Nauto Uses ScyllaDB as a DB Layer for ML Algorithms
“I’ve worked with BigTable, Redis, Postgres and DynamoDB. Compared to all of these ScyllaDB provides very low latencies and has been inexpensive and easy to deploy.” – Rohit Saboo, ML Infrastructure Lead, Nauto. [Read Rohit's blog]
Nauto makes a device which we retrofit inside a car. And this device has an internal camera and an external camera and sensors such as scopes, accelerometers, and so on. Fleets can use that to know which drivers are driving well, which drivers are not driving well, as well as to coach the drivers.
Some of the hard problems that we're trying to solve really span the space. We have to think all the way from hardware, to things on device, to cloud, as well as Machine Learning on the cloud.
So specifically, for me, it is understanding who the driver is, and that involves things like facial recognition, as well as non-visual modalities, such as based on prior history, understanding patterns, who's driving the vehicle, who drives at what time and, and so on.

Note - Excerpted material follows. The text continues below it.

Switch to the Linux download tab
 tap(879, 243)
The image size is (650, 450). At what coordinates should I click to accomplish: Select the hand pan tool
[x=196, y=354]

ScyllaDB has been very helpful for us to be able to solve this problem by eliminating a whole patchwork of solutions that we had, including Redis, Elasticsearch. [We also] reduced the load, for example, some of them such as Kafka and Postgres and so on.
In the past, I have worked with Bigtable and I worked with databases such as Redis and Postgres as well as DynamoDB. Now, compared to all of these, ScyllaDB provides us very low latencies. Also, it has been pretty cheap and pretty easy to deploy, which has been very helpful to us.